━━━ AVAILABLE RECORDS

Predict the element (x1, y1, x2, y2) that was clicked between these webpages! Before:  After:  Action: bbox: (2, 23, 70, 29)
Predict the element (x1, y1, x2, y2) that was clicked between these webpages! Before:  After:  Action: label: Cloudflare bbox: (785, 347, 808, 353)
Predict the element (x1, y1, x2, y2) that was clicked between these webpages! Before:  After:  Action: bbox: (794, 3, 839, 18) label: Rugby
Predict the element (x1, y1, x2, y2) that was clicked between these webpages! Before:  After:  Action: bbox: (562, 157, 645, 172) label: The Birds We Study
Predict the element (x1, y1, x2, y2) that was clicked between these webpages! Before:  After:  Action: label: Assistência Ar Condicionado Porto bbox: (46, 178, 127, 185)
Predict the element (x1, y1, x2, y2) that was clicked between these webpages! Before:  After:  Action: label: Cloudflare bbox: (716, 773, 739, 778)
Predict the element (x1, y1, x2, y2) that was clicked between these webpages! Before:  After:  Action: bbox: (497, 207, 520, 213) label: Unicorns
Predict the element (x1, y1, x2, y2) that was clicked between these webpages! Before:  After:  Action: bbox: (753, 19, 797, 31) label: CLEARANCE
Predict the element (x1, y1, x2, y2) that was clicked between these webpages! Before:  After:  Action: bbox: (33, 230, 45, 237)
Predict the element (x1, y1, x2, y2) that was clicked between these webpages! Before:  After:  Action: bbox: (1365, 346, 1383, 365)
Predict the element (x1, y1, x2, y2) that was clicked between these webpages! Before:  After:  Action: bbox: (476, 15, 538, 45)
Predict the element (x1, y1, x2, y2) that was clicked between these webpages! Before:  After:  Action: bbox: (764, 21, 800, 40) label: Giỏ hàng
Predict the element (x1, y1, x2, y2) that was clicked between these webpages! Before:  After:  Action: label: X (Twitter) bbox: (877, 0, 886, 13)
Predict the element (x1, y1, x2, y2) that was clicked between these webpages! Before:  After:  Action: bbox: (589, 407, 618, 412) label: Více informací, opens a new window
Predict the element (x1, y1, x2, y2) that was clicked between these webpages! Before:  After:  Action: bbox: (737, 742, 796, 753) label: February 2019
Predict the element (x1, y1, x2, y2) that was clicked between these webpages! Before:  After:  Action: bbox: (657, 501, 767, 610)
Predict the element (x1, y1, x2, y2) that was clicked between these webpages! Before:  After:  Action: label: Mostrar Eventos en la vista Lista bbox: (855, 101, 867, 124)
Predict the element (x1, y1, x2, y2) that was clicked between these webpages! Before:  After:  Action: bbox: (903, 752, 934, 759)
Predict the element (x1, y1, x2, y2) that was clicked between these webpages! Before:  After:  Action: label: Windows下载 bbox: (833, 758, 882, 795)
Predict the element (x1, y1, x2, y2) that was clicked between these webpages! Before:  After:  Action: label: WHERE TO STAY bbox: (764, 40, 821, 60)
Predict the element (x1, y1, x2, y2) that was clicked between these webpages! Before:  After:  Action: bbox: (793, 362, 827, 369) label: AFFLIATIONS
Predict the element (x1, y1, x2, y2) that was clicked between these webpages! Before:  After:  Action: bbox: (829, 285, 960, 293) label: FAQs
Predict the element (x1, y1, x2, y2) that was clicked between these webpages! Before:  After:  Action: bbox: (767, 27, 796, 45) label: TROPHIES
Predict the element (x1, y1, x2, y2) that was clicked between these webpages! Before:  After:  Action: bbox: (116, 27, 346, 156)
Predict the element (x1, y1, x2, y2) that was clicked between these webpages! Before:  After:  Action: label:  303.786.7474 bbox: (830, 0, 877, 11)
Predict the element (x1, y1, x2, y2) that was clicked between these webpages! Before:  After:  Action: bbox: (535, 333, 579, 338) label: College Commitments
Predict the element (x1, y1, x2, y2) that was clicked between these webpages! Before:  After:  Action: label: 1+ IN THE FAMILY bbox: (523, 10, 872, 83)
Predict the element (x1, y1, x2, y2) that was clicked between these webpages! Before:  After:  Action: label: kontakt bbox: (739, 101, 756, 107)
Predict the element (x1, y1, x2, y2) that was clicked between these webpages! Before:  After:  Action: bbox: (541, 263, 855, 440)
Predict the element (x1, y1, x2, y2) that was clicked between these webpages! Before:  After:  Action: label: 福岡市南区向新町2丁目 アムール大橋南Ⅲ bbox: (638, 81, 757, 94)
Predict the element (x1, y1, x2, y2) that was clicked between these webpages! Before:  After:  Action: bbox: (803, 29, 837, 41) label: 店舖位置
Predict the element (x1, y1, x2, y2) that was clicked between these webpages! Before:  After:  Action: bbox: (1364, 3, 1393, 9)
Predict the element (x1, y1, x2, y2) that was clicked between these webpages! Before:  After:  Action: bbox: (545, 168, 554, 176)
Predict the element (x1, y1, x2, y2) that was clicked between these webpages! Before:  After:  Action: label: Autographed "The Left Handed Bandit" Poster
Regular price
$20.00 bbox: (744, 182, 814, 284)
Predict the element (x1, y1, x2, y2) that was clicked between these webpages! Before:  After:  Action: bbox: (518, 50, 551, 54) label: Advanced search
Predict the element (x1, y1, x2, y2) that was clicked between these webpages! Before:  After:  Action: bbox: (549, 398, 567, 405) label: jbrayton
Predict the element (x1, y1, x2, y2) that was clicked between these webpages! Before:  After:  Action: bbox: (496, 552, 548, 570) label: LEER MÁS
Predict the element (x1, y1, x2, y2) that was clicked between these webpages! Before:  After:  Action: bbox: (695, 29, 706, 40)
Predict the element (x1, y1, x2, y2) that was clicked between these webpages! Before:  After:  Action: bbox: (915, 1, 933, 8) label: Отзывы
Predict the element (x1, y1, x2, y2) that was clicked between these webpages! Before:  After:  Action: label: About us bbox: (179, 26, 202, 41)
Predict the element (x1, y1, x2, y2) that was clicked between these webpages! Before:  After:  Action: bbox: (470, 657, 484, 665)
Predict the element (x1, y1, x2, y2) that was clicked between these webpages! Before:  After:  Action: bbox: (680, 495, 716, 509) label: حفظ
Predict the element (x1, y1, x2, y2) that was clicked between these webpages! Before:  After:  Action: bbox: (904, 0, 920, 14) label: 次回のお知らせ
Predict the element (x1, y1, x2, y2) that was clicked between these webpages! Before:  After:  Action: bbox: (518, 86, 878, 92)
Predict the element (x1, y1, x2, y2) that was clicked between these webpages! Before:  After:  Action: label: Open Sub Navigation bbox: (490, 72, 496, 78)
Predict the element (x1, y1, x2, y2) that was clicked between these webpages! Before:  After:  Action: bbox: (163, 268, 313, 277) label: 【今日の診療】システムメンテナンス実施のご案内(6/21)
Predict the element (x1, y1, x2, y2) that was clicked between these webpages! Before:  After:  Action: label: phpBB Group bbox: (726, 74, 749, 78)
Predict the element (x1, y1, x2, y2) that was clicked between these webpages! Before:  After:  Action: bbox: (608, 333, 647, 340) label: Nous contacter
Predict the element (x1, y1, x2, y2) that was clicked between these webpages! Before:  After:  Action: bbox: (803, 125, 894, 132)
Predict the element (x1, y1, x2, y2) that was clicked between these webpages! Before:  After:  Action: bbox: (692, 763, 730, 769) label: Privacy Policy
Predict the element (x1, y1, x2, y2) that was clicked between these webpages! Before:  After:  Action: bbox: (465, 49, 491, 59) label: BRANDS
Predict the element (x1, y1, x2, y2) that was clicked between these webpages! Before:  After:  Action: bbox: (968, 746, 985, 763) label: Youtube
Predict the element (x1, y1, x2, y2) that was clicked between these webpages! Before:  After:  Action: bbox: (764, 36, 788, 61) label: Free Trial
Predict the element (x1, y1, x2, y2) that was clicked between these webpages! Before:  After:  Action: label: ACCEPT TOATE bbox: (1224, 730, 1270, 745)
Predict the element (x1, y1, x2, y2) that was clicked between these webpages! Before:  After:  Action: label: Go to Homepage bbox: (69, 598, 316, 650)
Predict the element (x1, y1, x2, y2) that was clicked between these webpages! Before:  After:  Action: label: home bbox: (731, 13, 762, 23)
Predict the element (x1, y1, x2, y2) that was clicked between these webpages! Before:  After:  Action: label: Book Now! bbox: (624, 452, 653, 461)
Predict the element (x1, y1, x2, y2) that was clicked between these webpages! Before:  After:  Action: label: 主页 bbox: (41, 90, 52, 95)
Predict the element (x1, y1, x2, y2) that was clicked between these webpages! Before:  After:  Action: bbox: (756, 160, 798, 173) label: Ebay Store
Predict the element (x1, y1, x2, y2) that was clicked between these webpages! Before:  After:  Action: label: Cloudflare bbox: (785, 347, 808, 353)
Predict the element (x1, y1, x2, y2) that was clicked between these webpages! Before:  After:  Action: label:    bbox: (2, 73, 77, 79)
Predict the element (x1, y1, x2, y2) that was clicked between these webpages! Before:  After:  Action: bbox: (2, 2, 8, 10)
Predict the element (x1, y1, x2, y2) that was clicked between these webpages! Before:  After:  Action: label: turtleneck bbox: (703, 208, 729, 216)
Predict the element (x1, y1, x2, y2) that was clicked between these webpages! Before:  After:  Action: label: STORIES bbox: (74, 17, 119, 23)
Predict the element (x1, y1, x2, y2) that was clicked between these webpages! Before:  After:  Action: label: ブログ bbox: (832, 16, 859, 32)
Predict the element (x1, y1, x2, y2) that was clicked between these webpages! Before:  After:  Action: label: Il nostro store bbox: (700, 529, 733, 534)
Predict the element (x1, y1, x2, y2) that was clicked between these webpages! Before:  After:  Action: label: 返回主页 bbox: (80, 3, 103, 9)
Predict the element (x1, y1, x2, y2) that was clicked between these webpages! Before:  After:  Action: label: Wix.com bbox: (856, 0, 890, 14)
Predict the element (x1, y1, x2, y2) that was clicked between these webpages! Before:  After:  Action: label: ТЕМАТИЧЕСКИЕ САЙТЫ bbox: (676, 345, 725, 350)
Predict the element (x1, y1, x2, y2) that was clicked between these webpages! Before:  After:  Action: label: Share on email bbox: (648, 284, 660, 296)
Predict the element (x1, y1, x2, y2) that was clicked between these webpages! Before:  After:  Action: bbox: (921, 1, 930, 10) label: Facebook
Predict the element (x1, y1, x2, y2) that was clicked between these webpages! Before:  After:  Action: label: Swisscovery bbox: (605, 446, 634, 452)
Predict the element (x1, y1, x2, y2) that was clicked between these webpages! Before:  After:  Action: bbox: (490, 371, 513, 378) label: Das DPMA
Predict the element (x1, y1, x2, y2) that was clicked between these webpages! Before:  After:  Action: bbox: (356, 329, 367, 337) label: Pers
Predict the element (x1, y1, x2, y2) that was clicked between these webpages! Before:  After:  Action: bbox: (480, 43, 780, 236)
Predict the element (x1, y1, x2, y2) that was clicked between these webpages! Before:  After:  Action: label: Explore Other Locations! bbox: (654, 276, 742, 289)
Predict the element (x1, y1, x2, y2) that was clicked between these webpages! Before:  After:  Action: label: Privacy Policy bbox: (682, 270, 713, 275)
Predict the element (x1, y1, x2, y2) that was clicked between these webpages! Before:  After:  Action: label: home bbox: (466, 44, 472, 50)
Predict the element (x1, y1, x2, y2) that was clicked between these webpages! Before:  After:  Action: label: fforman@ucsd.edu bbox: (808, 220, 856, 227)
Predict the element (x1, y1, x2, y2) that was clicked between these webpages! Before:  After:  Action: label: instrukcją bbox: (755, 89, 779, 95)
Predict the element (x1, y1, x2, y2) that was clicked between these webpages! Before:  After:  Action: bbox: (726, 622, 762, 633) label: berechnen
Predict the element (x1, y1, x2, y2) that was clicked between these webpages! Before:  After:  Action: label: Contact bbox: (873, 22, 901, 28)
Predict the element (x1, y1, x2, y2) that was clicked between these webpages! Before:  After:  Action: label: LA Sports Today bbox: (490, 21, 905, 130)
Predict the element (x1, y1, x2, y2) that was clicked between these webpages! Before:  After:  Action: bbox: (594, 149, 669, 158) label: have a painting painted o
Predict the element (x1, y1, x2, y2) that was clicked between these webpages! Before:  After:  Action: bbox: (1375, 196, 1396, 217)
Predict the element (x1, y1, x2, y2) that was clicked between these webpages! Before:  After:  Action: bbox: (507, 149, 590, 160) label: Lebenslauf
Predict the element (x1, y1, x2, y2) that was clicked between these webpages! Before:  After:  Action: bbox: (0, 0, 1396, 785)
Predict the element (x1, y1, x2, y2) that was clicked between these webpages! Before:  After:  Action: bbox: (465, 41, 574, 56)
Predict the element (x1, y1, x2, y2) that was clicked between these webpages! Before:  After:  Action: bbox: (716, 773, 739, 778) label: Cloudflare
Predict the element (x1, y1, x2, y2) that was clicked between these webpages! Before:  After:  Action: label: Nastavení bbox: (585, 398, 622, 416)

━━━━━━

* WORK TO COMPLETE
Please revise everything from the line containing "501, 767, 610)" down to the line containing "369) label: AFFLIATIONS", changing "clicked" to "selected" and leaving the rest unchanged.

* SOLUTION BELOW
Predict the element (x1, y1, x2, y2) that was selected between these webpages! Before:  After:  Action: bbox: (657, 501, 767, 610)
Predict the element (x1, y1, x2, y2) that was selected between these webpages! Before:  After:  Action: label: Mostrar Eventos en la vista Lista bbox: (855, 101, 867, 124)
Predict the element (x1, y1, x2, y2) that was selected between these webpages! Before:  After:  Action: bbox: (903, 752, 934, 759)
Predict the element (x1, y1, x2, y2) that was selected between these webpages! Before:  After:  Action: label: Windows下载 bbox: (833, 758, 882, 795)
Predict the element (x1, y1, x2, y2) that was selected between these webpages! Before:  After:  Action: label: WHERE TO STAY bbox: (764, 40, 821, 60)
Predict the element (x1, y1, x2, y2) that was selected between these webpages! Before:  After:  Action: bbox: (793, 362, 827, 369) label: AFFLIATIONS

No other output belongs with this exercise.